» **Reading text**:
Jonathan Silverlight writes:
algomeysa2 writes:
Interesting page, but, you know, when I go to a webpage and the first thing
I see is this:
"The risk you face of dying as a result of an asteroid impact is about 1 in
20,000, the same risk you face of dying in a plane crash. - Source:
Spaceguard Survey"
The fact that that's obviously a completely bogus statistic.....considering,
oh...... I can search the web and find many people who have died in plane
crashes, but, there's not one instance in recorded history of anyone dying
in an asteroid impact...... makes that rather suspect....
On what basis do you call it a fact that it is "a completely bogus
statistic"? In reality, the statistic is not at all bogus. It's
your reasoning that's bogus. You're trying to compare a relatively
high frequency, low fatality event (plane crashes) with a relatively
low frequency, high fatality event (asteroid impacts).
Suppose an asteroid impact that causes a mass extinction (let's say
50 percent of the human population eventually dies as a result)
happens once every 10 million years. Well, the current global
population is about 6 billion. That makes for an average death
rate of 600 people per year. How many people die in plane crashes
each year? The number is comparable to within the limits of this
execise.

» **Activity**:
Reproduce word for word the stretch of the asteroid-risk post from "On what basis" through "as a result)".

» **Data for analysis**:

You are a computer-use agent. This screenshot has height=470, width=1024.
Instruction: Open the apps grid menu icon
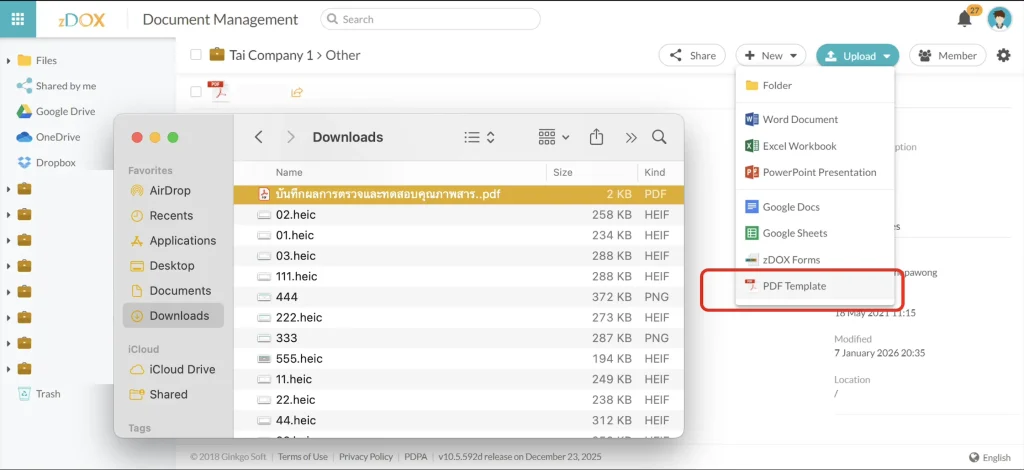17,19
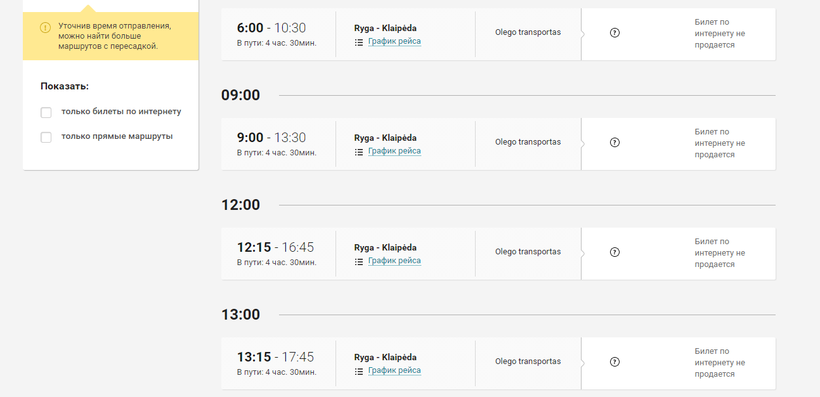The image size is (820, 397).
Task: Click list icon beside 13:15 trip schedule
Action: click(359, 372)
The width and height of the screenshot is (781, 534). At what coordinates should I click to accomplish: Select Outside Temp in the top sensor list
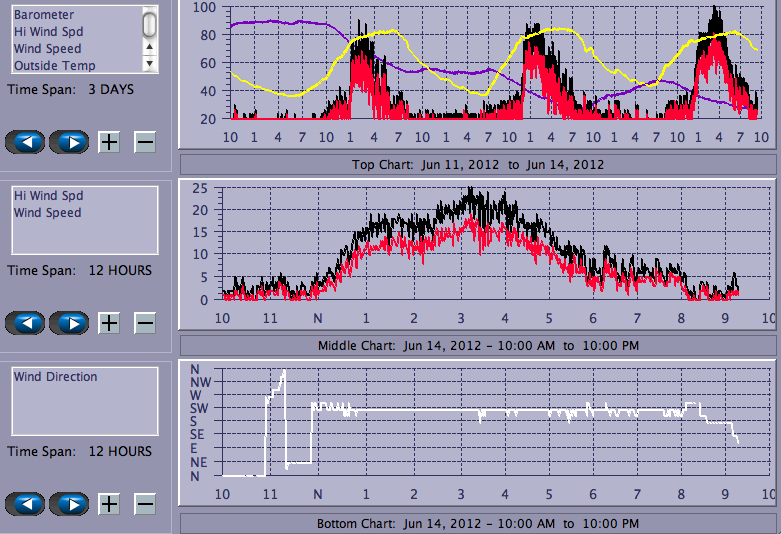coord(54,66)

» **Solution to this exercise**:
On what basis do you call it a fact that it is "a completely bogus
statistic"? In reality, the statistic is not at all bogus. It's
your reasoning that's bogus. You're trying to compare a relatively
high frequency, low fatality event (plane crashes) with a relatively
low frequency, high fatality event (asteroid impacts).
Suppose an asteroid impact that causes a mass extinction (let's say
50 percent of the human population eventually dies as a result)